Among the lines of the records, find all that carry the word "agent" and copy them.
*** Opening of Records provided ***
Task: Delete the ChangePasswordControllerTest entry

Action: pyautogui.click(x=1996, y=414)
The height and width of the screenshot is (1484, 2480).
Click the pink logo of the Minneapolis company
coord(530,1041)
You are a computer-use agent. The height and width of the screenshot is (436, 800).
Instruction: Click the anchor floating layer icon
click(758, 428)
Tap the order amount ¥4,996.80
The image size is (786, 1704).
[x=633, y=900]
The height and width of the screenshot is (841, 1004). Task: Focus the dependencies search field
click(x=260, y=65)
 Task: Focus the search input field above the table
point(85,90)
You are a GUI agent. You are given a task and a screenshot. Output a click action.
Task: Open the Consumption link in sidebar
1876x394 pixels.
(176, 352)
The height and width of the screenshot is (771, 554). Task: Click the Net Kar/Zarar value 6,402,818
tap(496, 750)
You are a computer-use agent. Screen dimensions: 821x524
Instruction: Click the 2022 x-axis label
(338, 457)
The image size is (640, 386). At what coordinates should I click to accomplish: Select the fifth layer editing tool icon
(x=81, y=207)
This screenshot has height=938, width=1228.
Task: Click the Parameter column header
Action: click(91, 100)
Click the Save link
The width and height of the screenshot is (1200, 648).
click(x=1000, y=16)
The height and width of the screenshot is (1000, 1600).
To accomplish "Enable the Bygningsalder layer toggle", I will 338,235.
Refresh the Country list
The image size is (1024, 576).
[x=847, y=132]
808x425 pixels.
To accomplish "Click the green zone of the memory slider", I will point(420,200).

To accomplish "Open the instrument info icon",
*** Close of Records provided ***
### Output
You are a computer-use agent. The height and width of the screenshot is (436, 800).
You are a GUI agent. You are given a task and a screenshot. Output a click action.
You are a computer-use agent. Screen dimensions: 821x524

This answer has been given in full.